▶ REQUIRED WORK
Take the line that contains "Screen dimensions: 670x480" and each line after it to the end of the data below, and set them down exactly, omitting pictures.
********
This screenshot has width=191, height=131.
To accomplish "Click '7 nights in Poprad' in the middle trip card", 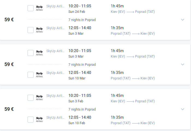I will pyautogui.click(x=82, y=65).
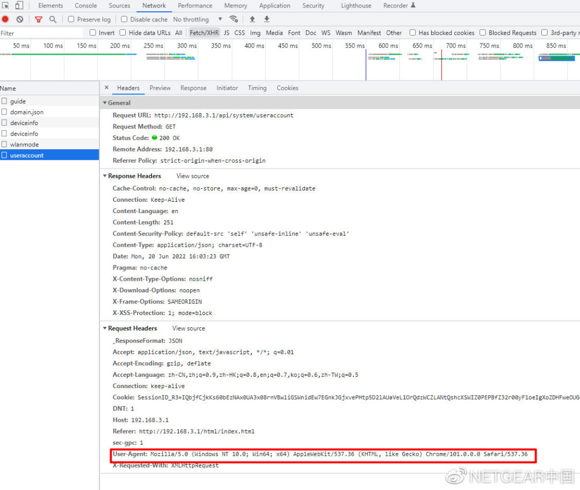580x490 pixels.
Task: Open network conditions Wi-Fi icon
Action: [233, 19]
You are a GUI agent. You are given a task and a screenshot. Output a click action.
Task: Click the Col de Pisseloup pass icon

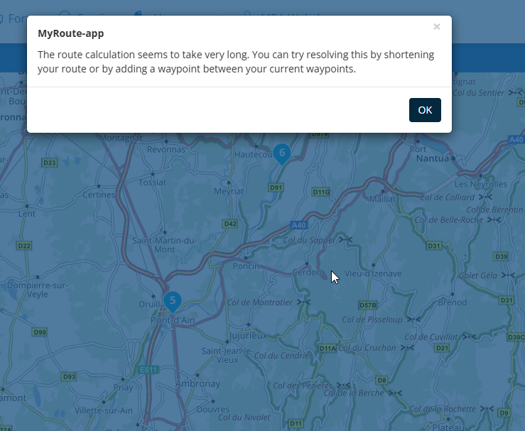pos(414,320)
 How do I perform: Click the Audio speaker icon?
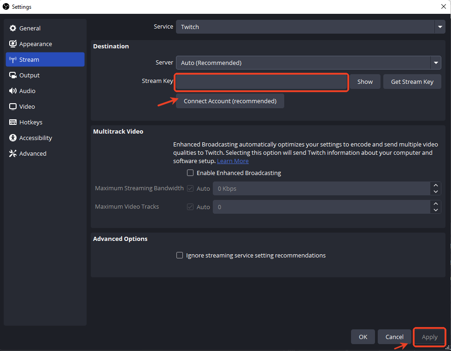(x=13, y=91)
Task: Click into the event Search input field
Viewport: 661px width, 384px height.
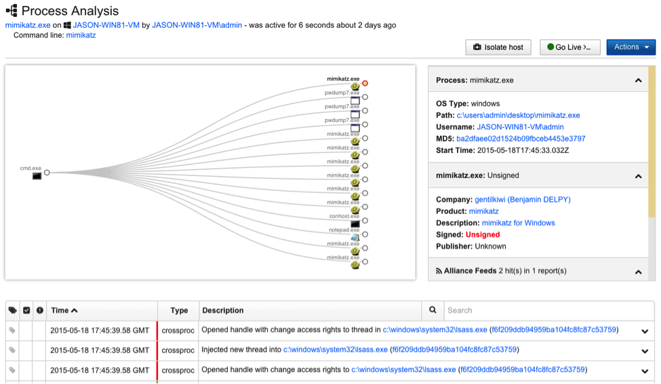Action: pyautogui.click(x=548, y=310)
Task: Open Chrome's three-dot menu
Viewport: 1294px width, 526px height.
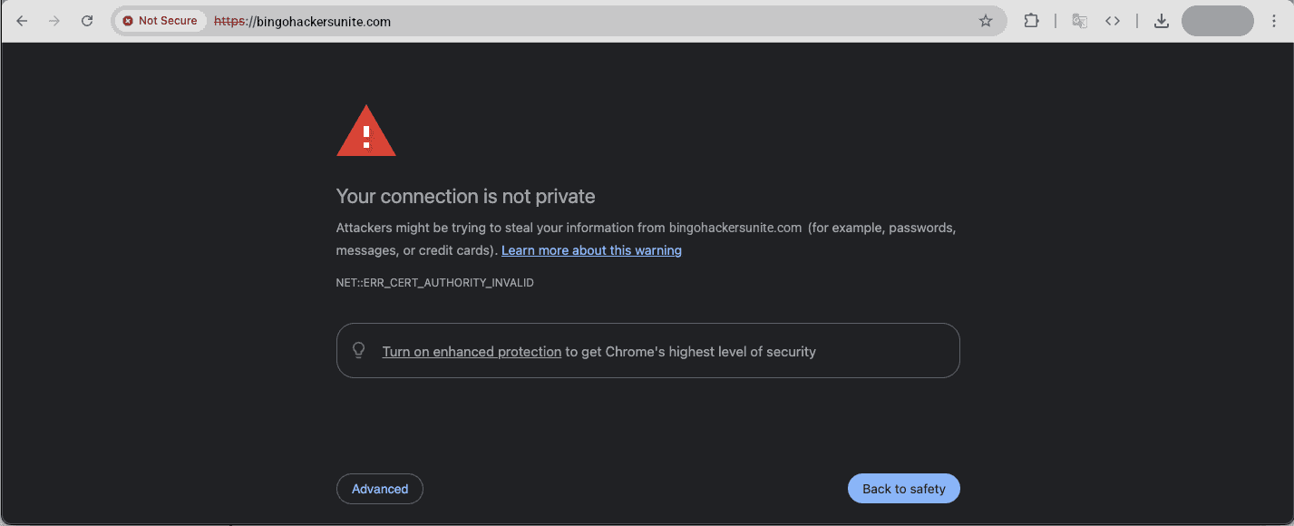Action: (1275, 21)
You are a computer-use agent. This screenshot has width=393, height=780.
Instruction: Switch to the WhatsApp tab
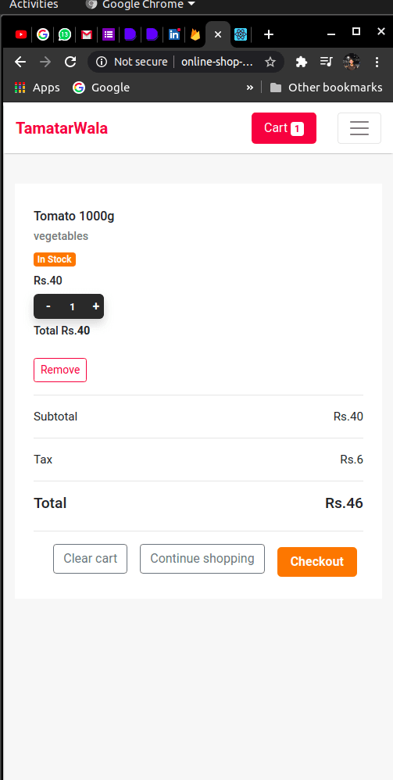65,34
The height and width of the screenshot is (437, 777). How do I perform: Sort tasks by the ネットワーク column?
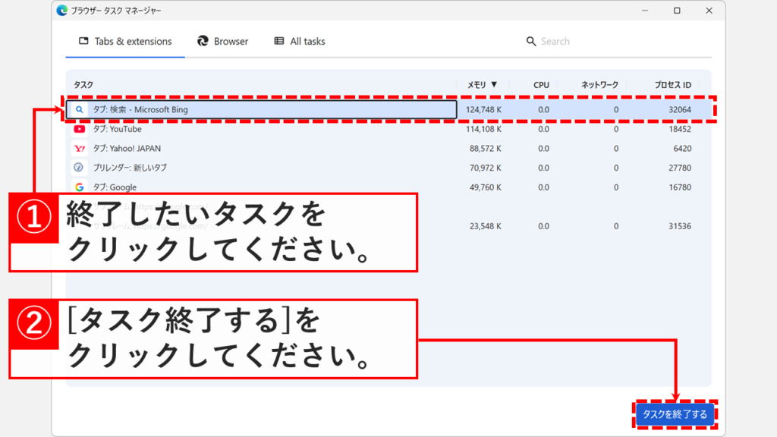coord(599,86)
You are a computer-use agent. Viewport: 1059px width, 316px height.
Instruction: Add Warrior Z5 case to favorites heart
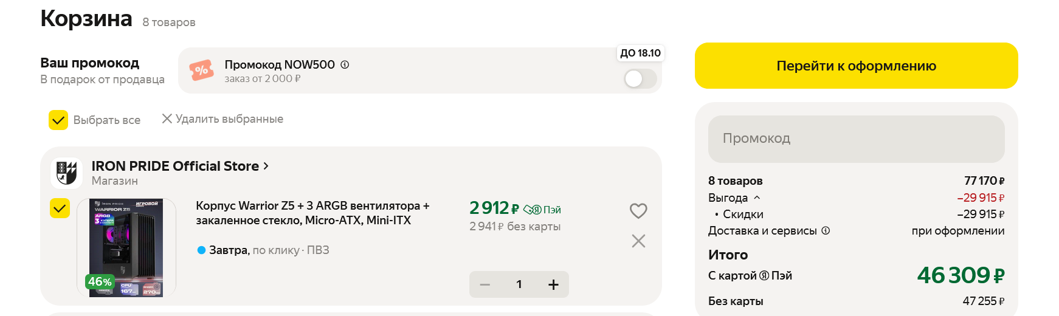[x=638, y=211]
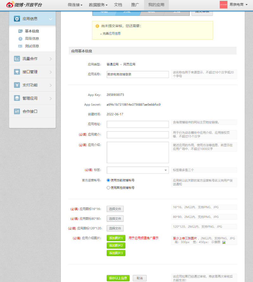
Task: Select 使用当前微博帐号 radio button
Action: pyautogui.click(x=108, y=180)
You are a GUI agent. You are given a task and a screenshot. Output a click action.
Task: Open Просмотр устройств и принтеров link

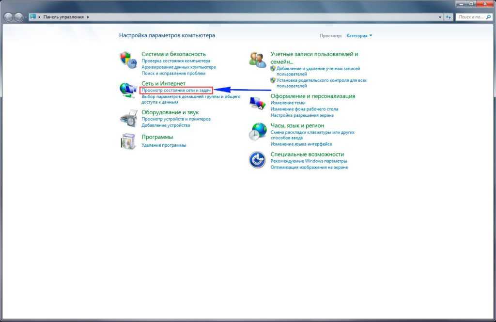point(176,119)
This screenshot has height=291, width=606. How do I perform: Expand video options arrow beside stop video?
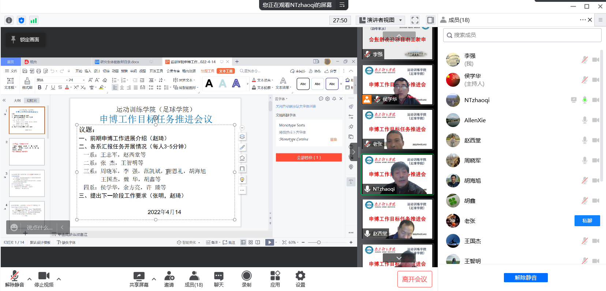coord(59,279)
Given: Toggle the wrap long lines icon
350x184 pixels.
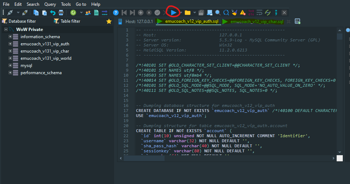Looking at the screenshot, I should 259,13.
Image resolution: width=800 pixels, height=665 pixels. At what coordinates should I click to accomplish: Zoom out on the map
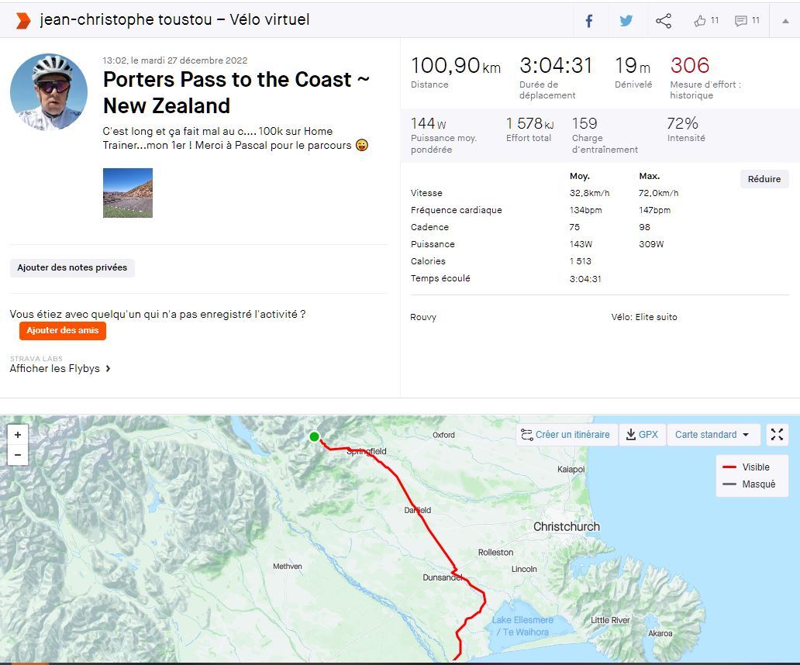point(17,455)
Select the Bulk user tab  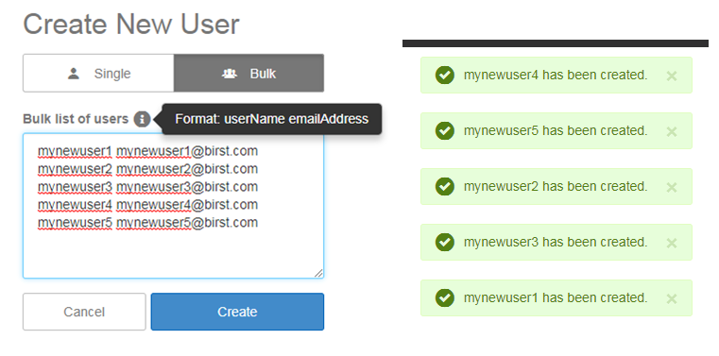[249, 74]
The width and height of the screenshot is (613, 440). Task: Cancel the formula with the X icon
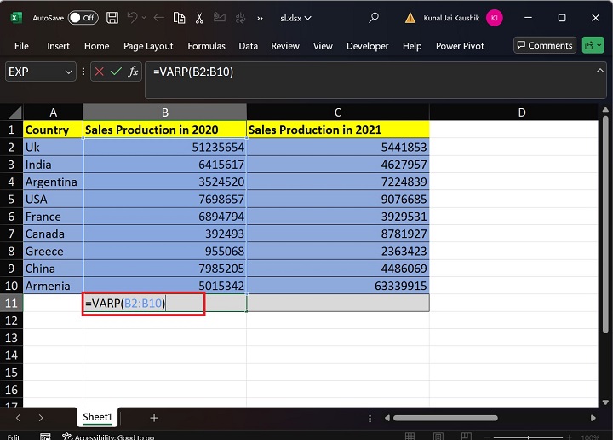[x=100, y=72]
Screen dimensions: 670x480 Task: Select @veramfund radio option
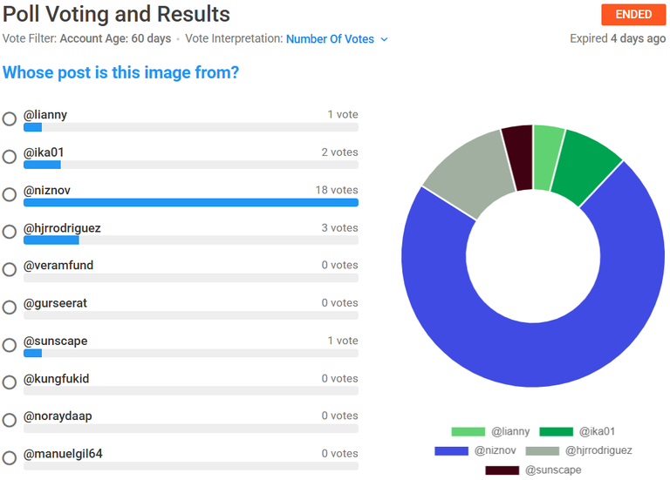(10, 269)
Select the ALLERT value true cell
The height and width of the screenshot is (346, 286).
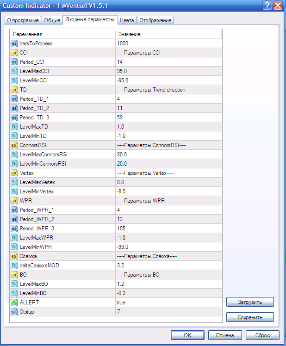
********
▶ RESPONSE BELOW
Screen dimensions: 670x480 Task: Select @veramfund radio option
(10, 269)
Select the ALLERT value true cell
The height and width of the screenshot is (346, 286).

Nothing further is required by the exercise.